The Making of a Documentary about Southern Drag Queens


Sometimes we documentary filmmakers get thrown into environments outside our usual haunts. 

For me, that’s the excitement of the industry. Maybe you have to be the sort that needs to constantly be pushing the “not your routine” envelope. That attitude was without question helpful in the making of “Dixie Queen,” which required our crew to be open minded and willing to suspend judgment.

If any of us had shown the slightest prejudice, it is certain we wouldn’t have accurately captured this fascinating story.

Tara Nicole as ‘Eddie’ and her father on the farm in Beulaville, North Carolina
She was born “Eddie” but now goes by “Tara Nicole.”  She lives and works in the bucolic college town of Wilmington, North Carolina, but was raised 90 miles northwest on a tobacco farm. She weighs 300 pounds and threatens to use her heft if crossed.

I met Tara Nicole through Miles Christian Daniels, the then-producer for writer/director Paul Wilkes, with whom I had been shooting a series on model Catholic and Protestant churches in America.   

Miles was ending his five-year stint with Paul and approached me about doing a documentary together.  I suggested that he find a familiar subject in Wilmington, where he was living at the time. And since we were using company money, it had to be a pared down, bare bones topic.  He gave it some thought and came up with Tara Nicole, who in addition to doing drag, is a pre-op transgender (which translates into breast implants and – someday soon -- a major operation). 

Having just finished a year covering Christian and Catholic parishes around the country, it was no small shift in focus.  From somber masses and liturgical issues to a gyrating drag queen in over the top boas, well . . . 
 
But then, that’s what makes this business so addictive, the “another fine mess” you allow yourself to get into. Let’s do it, I said.  And so began a documentary eventually titled “Dixie Queen”. 

If you’ve never seen a drag show or been around drag queens, you’re missing something.  For one thing, I quickly learned that they’re funny.  They’re also bitchy, self centered, and if you cross them they have no compunction to scratch your eyes out. 
 
At first Tara and her entourage of drag sisters, fellow queens and drag “handlers”, were as nervous around me and my crew as we were around her.  But as her story unfolded through Miles’ gently probing interviews, we all slowly began to relax and trust each other.  These were, after all, people trying to live their lives in their own unconventional way, make a living through a tough business (entertainment), and survive as honestly as they could in an environment that often exploded in violence against the gay world. Wilmington is, after all, in the heart of the fundamentalist bible belt. 

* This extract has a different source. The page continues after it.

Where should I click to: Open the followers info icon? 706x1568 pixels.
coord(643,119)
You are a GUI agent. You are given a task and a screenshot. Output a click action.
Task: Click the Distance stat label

Tara Nicole Performs at Ibiza Nightclub in Wilmington, NC
Relaxed, Tara and her friends were fun loving, connoisseurs of a wide range of music, partiers bar none, and pranksters who loved dishing on each other and anyone else who came within earshot.  We trailed her for 10 days over the course of two trips: following her to her doctor’s office to see firsthand the sad story of her botched breast implants and her plans for further transgender operations; to the supermarket; to a BBQ chicken and corn on the cob dinner party she hosted for her friends.  We interviewed Tara’s father and Aunt on the family tobacco farm and found them surprisingly accepting of her career choice and sexual orientation.  It was an unconditional family love that we did not expect to see.    

Tara Nicole and her sister performers took their jobs seriously:  This was show business, after all, which included scrupulous concern for makeup, costumes, choreography and how they were treated by management.
   
Tara showed an uncanny transformation from painfully timid to brassy as she applied makeup and hairpieces in preparation for her grand entrance at Ibiza, a Wilmington bar where she performed most nights to a mixed audience of gays and straights.  Over the course of the shoot she trusted Miles enough to reveal her life, which in turn is a fascinating window into a world often shunned not only by straights but the gay community as well.  

Miles did a Herculean job directing, interviewing and editing the 47-minute documentary which has enjoyed successful screenings at festivals around the country and which was recently picked up for distribution by National Film Network.  The film is also being used in a number of university and high school sociology classes that address gender issues. 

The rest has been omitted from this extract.